Doormat-ologist needed

Peter Fairbrother zenadsl6186 at
Wed Sep 8 13:00:04 BST 2010

Roland Perry wrote:
> In article <4C87051C.1080704 at>, Peter Fairbrother 
> <zenadsl6186 at> writes
>> So lets extend this a bit, to messages and texts in a mobile phone - 
>> they are "in transmission".
> Be a bit careful... 

I am.

> voicemail tends to be on a server somewhere, while 
> texts are stored in the handset. 

Yes - I did make that distinction, if you read the post carefully. Or 
even just skim through it.

> The latter have been delivered, 

Perhaps they have - but they are still in transmission even if they have 
been delivered.

It's quite possible, and common, for a message to both have been 
transmitted and still be in transmission. This is true in practice as 
well as in RIPA - a message is sent, and the sending server keeps a copy 
until it gets a receipt, then it deletes the copy.

As for RIPA: "the times while a communication is being transmitted by 
means of a telecommunication system shall be taken to include any time 
when the system by means of which the communication is being, or has 
been, transmitted.."

Both "in transmission", and having "been transmitted", Clear as day.

> the law 
> cannot be intending to make a distinction between whether someone has 
> bothered to read them or not.

It *doesn't* make any such distinction. That's the point.

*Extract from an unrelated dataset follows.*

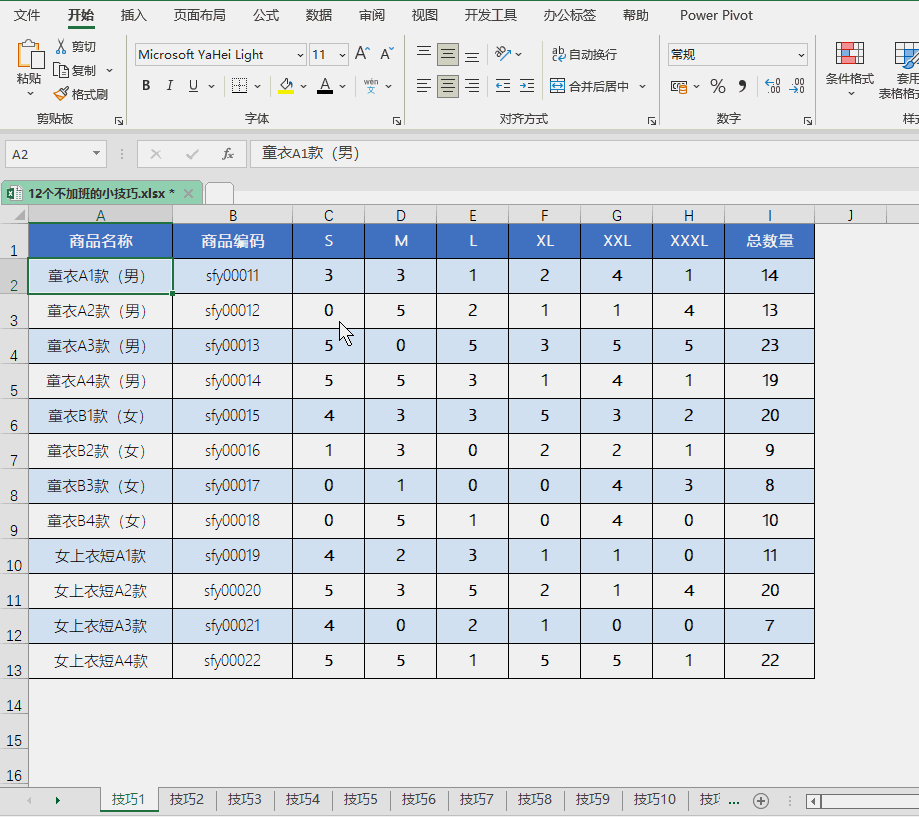
Task: Open the 插入 (Insert) ribbon tab
Action: tap(133, 15)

If they are stored in a system - whether public or private - which has 
been used to transmit them, so that the recipient can access them, then 
they are "in transmission". It makes no difference whether the recipient 
has already accessed them or not.

The answering machine is perhaps part of the public system when it's 
actually receiving messages, but it's also a private system by itself. 
And it has been used for the transmission of a message - whether 
received or not - and the message is in storage so the recipient can 
access it.

>> Also, emails in seized computers - again, whether they have been read 
>> or not is irrelevant, and as long as they are in eg the inbox they are 
>> to be considered to be in transmission.
> You are extrapolating way beyond the meaning of the Act. 

Nope. Nor am I going beyond the intention and understanding of 
Parliament, or the Home Office when they drafted the Act - see the 
guidance I quoted. If messages in a pager, whether read or not, are "in 
transmission" then so are mobile messages, and email in computers.

RIPA nowhere makes any distinction as to whether a message has been 
"read" or not, in fact with "is being, or has been, transmitted" it says 
that that doesn't matter when considering whether it is to be considered 
to be in transmission.

> But even if 
> reading someone's email off their computer is interception[1], it's not 
> a criminal offence because it's not a public telecoms system.

Eh? Of course it is a RIPA offence. See 1(2).